Le mélange de pois inclut si je ne m’abuse quelques lentilles et préparé dans
une sorte de pesto à la coriandre. C’est un plat dans un registre plus
classique mais parfaitement exécuté.
Ensuite de
la longe d’agneau, langue, ris de veau, asperges, petits pois, chou-rave,
velouté d’ail fumé. Une assiette exemplaire dans la pureté et le minutieux
dressage. Les viandes sont cuites parfaitement, les légumes croquants, les
sauces très fines.
Le plat
suivant est à classer entre fromage et dessert et restera ancré à vie dans ma
mémoire car aucun chef n’a eu à ce jour l’idée de préparer une telle
association absolument prodigieuse. Trois types de fromages fermiers, oignon, rhubarbe,
noix et cumin. Présenté sur une planche en bois, le visuel est impressionnant.
Les fromages se déclinent en chaud coulant, moelleux en tranche. Dessus
quelques pickles ou oignons au vinaigre, une crème glacée à la noix et cumin,
une touche sucrée avec les petits chutneys. Une assiette absolument géniale.
Un très
léger et gourmand dessert avec les fraises en réduction, crème de mascarpone,
cake au Earl-Gray, meringue à la fraise, bonbon au citron vert, ache de
montagne.
De bons petits fours
pour accompagner les cafés.
Comme nous
sommes dans le vignoble de Constantia, nous commencerons par un chardonnay Groot
Constantia 2015, vin avec du corps, des caractéristiques minérales, quelques
effluves de mandarine, plutôt beurré.

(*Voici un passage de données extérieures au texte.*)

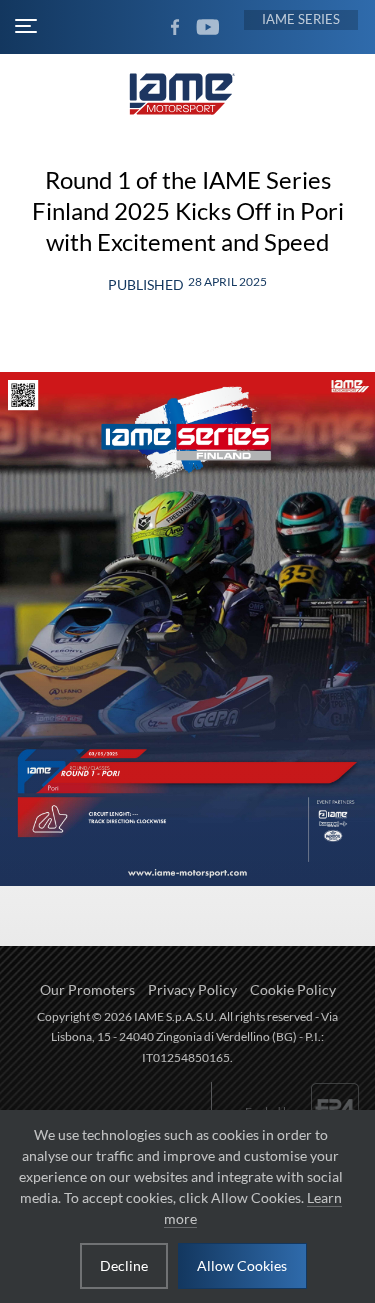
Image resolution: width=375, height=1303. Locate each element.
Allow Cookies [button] (242, 1265)
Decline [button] (124, 1265)
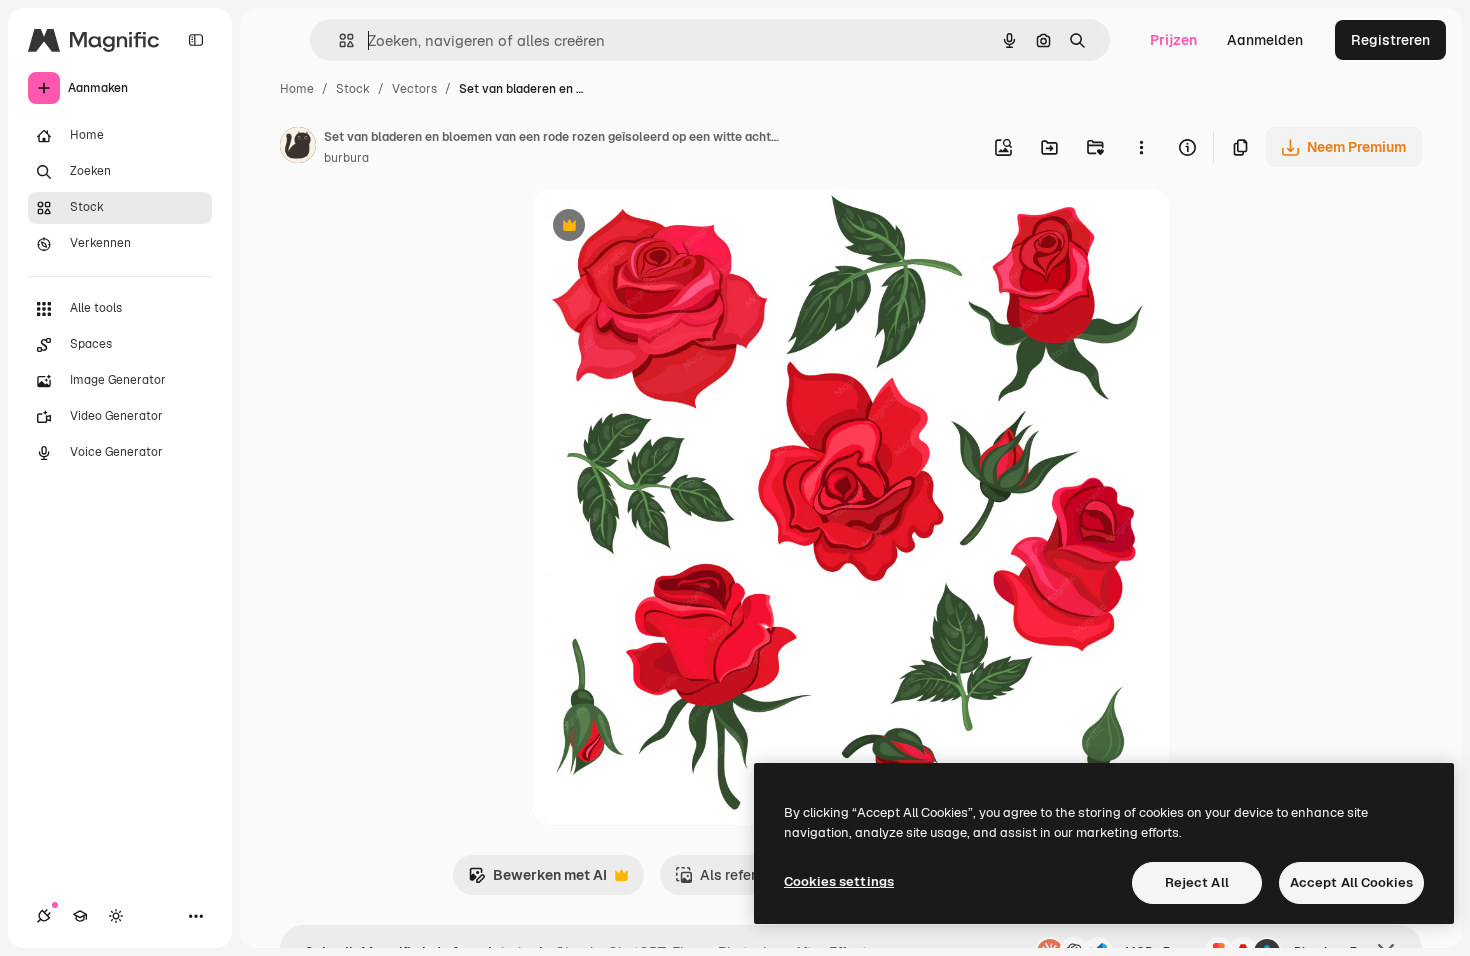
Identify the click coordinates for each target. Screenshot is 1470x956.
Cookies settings (839, 881)
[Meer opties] (1141, 147)
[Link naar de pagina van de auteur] (298, 148)
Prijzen (1173, 40)
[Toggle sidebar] (196, 40)
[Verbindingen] (44, 916)
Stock (353, 89)
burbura (346, 158)
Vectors (414, 89)
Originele (664, 227)
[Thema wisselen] (116, 916)
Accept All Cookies (1351, 882)
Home (297, 89)
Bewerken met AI (537, 880)
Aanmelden (1265, 40)
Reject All (1197, 882)
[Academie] (80, 916)
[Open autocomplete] (338, 40)
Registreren (1390, 40)
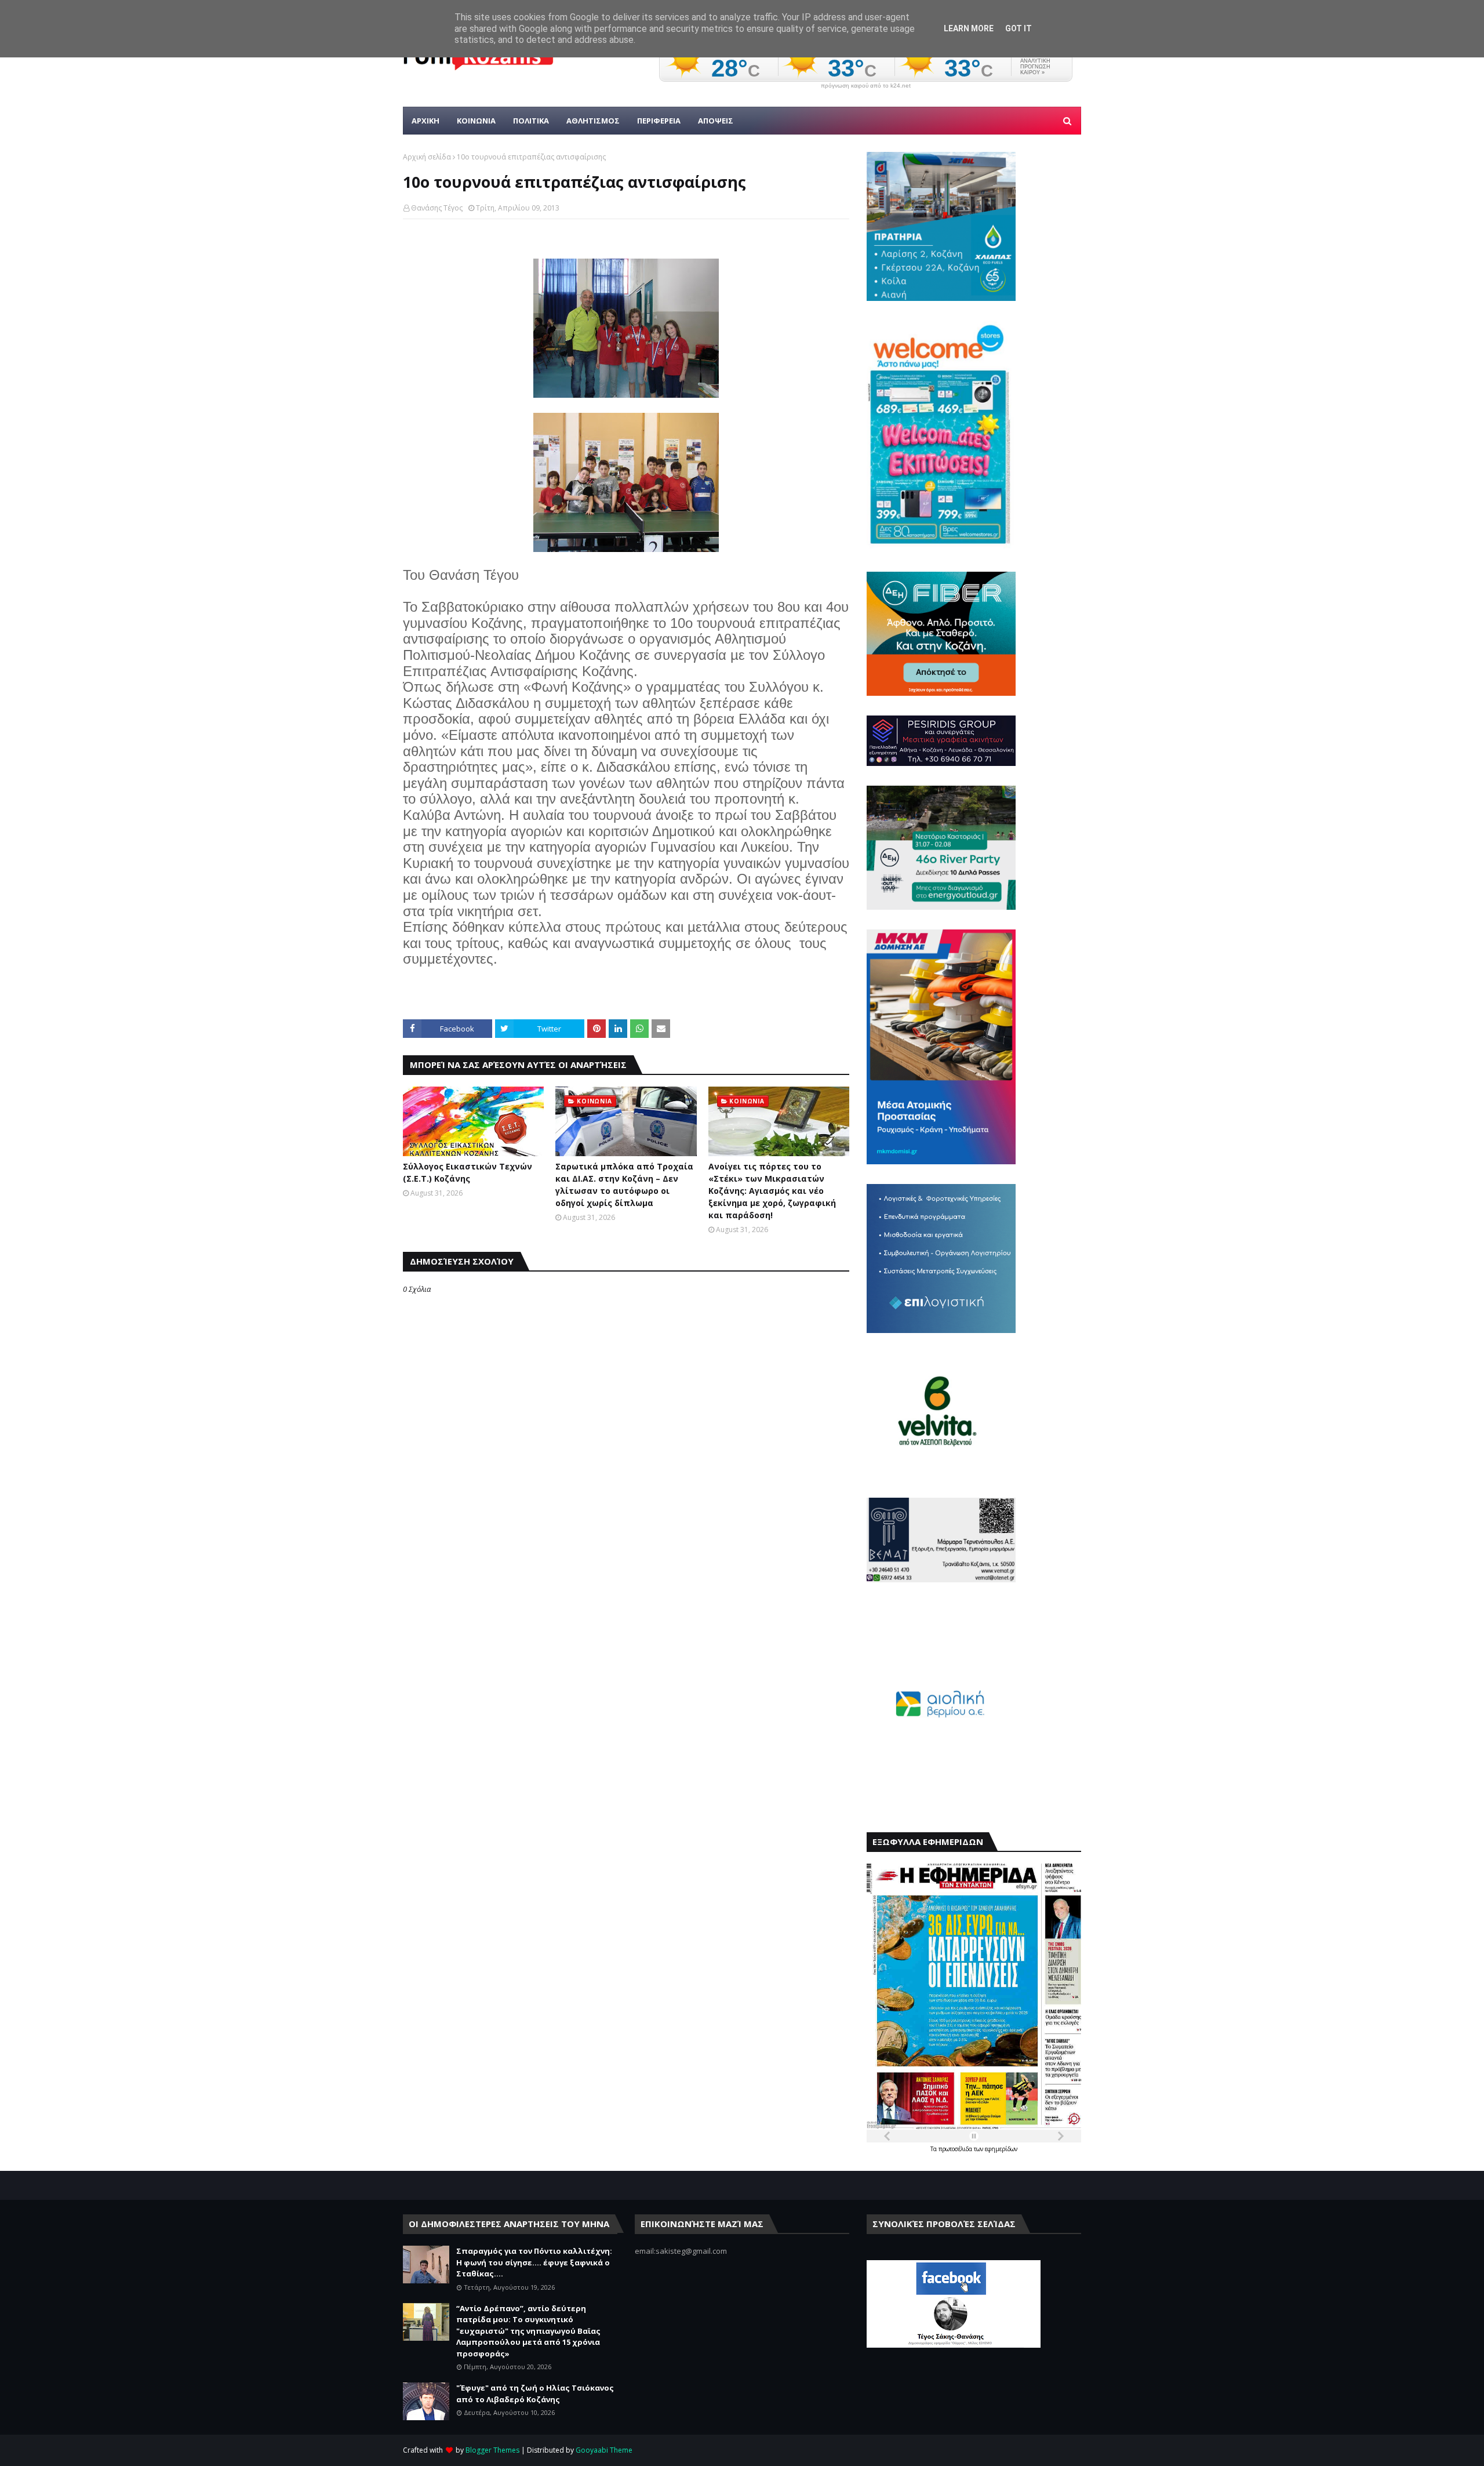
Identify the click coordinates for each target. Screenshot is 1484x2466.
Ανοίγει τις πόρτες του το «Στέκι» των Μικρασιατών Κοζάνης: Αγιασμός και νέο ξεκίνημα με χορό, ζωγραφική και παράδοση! (772, 1191)
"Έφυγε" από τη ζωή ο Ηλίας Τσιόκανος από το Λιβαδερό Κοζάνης (535, 2394)
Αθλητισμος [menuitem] (593, 120)
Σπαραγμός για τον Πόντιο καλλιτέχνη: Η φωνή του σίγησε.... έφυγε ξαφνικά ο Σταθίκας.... (534, 2262)
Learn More (969, 28)
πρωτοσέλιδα (956, 2149)
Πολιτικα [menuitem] (531, 120)
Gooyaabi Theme (604, 2450)
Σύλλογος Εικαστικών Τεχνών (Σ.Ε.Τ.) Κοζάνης (467, 1172)
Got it (1018, 28)
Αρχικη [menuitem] (425, 120)
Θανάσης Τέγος (437, 208)
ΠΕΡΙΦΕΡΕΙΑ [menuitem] (659, 120)
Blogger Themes (492, 2450)
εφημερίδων (1001, 2149)
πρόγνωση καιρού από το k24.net (866, 86)
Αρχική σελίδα (427, 157)
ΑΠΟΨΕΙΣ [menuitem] (715, 120)
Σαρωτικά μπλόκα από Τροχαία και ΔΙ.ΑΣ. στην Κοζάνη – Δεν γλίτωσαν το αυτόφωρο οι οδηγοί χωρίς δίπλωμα (624, 1184)
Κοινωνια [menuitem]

Parfums d’agrumes et d’amandes grillées,
fine acidité.
Ensuite un
magnifique pinotage Groot Constantia 2015, profond avec une intense couleur de
cerise, des arômes de prune, de chocolat noir et de feuilles de tabac. Elégant
avec une belle fraicheur sur le palais et des tannins complexes.
Un repas de
très haut niveau qui de manière intelligente passe de saveurs un peu asiatiques
et douces vers une cuisine plus classique mais grandement réalisée. Certains
plats sont uniques dans leur genre et d’autres plus dans une palette de saveur
traditionnelle, ce qui peut réjouir tout un chacun. On y passe un délicieux
moment, le service est impeccable, le lieu est reposant. Une table iconique du
Cap à ne surtout pas manquer.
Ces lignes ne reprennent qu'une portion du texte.